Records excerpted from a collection
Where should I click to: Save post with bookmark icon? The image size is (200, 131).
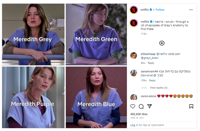point(191,106)
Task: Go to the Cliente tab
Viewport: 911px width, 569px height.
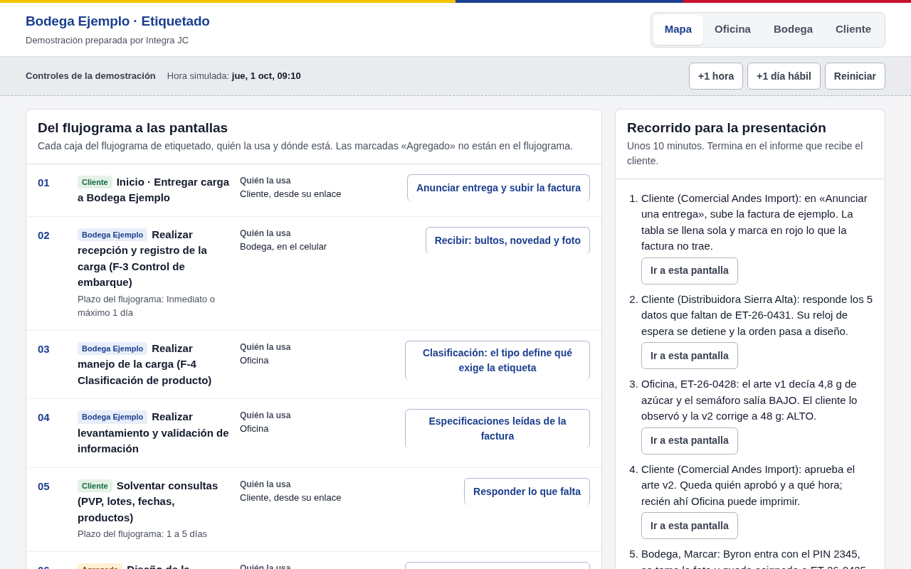Action: [853, 29]
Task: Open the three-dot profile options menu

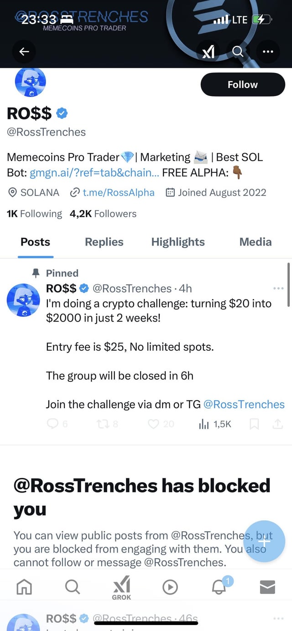Action: click(268, 52)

[EXERCISE OBJECTIVE]: Skipping the pictures, transcribe each line above exactly as it appears.

[ANSWER BELOW]:
Where should I click to: Save post with bookmark icon? The image size is (200, 131).
point(191,106)
Task: Go to the Cliente tab
Viewport: 911px width, 569px height.
Action: [853, 29]
Task: Open the three-dot profile options menu

Action: click(268, 52)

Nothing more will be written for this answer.